▸ TASK:
Scan the records for the string "section", then copy each line that has it.

%%

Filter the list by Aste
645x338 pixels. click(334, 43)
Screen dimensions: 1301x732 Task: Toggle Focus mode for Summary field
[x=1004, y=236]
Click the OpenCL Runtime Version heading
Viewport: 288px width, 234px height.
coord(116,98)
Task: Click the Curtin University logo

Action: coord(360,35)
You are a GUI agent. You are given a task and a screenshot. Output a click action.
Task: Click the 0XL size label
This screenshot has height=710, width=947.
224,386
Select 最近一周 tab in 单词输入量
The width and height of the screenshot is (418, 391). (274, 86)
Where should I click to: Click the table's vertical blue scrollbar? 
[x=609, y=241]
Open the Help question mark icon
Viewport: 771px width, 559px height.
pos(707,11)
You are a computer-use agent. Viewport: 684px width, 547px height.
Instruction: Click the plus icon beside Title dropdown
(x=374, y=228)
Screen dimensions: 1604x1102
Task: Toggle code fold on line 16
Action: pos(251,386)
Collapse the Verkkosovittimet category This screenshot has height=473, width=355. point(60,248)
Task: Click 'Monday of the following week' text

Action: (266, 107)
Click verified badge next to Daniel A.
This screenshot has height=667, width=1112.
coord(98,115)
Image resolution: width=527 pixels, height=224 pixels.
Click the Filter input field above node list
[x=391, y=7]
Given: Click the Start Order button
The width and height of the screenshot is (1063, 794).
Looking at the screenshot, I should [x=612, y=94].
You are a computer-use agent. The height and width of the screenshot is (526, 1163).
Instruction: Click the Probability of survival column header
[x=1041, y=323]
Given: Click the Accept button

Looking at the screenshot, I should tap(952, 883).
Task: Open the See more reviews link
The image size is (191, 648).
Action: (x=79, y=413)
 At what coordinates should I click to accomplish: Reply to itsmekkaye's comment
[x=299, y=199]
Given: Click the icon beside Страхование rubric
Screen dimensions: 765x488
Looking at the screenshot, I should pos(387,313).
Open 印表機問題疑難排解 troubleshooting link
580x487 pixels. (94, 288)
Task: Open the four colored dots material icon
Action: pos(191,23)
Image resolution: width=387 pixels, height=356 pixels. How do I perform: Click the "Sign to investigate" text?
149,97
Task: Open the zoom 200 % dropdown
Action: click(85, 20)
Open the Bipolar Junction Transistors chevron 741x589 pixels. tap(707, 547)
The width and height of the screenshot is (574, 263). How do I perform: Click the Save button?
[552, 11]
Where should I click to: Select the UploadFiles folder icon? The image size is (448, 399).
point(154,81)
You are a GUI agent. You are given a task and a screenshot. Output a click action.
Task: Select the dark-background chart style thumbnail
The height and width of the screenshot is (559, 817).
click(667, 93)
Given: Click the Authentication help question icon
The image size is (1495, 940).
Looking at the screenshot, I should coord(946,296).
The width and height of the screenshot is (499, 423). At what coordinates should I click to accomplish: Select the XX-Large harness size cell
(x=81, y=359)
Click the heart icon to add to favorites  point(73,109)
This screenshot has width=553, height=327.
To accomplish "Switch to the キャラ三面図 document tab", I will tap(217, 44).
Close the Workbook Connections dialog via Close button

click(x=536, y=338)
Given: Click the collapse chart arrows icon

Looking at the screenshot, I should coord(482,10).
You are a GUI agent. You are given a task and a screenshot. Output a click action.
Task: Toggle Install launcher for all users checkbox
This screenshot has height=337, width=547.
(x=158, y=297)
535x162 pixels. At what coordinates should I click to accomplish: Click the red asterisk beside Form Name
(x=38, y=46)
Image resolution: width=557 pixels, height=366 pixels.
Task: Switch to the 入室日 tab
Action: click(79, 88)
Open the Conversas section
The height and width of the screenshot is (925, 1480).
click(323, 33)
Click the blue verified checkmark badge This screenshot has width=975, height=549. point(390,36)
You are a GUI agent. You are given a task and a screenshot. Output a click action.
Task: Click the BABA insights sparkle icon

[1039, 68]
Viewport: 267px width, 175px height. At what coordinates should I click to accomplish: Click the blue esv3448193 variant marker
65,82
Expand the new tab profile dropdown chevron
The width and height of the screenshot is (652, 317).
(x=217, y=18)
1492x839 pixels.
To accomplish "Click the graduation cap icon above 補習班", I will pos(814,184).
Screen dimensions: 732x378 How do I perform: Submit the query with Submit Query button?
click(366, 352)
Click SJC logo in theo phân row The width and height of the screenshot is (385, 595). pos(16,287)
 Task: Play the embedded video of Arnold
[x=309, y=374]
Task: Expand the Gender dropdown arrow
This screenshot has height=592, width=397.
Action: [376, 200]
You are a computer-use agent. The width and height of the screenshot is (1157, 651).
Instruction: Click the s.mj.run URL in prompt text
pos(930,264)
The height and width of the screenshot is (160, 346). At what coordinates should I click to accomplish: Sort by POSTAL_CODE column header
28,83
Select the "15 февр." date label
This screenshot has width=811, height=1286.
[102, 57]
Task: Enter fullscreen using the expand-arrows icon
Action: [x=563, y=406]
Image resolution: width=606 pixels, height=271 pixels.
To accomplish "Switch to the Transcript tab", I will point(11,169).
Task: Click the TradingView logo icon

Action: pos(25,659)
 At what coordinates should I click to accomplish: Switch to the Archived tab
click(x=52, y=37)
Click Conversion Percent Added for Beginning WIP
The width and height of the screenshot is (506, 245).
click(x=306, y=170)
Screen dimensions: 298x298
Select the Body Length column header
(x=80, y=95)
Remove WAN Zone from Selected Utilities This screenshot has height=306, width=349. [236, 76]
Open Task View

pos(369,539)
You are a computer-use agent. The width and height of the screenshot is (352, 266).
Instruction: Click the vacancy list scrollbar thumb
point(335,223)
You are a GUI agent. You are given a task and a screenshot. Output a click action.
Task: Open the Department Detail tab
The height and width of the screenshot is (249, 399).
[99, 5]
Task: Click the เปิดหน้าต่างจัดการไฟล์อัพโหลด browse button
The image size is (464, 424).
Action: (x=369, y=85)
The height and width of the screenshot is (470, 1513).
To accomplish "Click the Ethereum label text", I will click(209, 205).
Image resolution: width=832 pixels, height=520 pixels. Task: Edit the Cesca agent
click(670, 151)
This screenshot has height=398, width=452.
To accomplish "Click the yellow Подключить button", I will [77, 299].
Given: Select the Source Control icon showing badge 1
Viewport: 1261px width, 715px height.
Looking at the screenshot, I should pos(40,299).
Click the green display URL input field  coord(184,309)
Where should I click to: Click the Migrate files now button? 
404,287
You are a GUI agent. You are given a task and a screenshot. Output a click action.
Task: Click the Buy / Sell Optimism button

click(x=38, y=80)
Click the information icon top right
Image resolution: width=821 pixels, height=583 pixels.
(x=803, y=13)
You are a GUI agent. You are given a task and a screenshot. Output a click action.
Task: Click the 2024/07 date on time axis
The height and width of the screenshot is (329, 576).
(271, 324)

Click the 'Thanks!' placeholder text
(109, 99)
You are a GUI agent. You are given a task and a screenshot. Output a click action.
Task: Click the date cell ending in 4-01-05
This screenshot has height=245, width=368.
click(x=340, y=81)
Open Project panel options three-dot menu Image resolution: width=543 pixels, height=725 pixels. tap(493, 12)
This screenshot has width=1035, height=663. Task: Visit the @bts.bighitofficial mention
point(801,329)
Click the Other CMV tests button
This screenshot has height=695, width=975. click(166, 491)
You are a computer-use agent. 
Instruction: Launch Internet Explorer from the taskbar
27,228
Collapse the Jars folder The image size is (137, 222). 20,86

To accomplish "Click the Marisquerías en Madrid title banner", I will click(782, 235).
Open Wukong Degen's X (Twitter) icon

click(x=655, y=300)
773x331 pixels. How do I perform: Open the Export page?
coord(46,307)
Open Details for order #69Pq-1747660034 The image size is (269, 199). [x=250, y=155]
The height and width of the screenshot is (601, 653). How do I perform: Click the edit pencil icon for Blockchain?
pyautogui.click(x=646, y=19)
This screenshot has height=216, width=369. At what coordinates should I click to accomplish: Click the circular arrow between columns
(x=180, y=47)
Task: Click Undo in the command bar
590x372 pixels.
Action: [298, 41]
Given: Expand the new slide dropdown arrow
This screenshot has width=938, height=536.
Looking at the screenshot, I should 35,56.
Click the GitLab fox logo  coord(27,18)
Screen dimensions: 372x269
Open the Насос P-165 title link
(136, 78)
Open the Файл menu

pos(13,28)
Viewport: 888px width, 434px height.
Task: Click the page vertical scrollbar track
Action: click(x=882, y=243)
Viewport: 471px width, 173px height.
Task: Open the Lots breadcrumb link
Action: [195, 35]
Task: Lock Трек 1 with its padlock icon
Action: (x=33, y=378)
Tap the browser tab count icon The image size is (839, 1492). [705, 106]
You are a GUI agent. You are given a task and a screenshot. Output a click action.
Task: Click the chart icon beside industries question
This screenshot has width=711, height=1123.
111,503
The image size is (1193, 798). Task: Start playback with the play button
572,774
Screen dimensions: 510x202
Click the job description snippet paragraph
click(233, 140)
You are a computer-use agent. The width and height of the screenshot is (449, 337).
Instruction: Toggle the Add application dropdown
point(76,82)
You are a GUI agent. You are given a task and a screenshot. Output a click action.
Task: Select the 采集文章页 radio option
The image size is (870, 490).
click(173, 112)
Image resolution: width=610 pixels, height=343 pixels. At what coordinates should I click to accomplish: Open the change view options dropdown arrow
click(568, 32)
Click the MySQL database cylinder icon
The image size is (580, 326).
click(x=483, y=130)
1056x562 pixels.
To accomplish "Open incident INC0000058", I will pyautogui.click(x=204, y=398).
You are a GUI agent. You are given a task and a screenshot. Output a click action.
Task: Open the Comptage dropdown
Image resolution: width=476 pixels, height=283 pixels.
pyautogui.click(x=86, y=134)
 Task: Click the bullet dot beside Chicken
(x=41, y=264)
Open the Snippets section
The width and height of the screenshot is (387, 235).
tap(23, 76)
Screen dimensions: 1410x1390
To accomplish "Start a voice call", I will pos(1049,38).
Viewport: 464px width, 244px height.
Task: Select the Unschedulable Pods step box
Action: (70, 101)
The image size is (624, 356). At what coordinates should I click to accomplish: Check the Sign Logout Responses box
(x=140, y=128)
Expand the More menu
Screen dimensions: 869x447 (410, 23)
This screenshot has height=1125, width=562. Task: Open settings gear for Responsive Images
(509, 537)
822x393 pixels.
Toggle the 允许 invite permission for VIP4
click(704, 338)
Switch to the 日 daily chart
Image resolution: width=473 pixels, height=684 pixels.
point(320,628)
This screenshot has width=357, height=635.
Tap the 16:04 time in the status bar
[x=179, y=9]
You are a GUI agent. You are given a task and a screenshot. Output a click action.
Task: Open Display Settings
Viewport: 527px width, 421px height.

%%

▸ EXERCISE RESULT:
Open the Conversas section
Open the Snippets section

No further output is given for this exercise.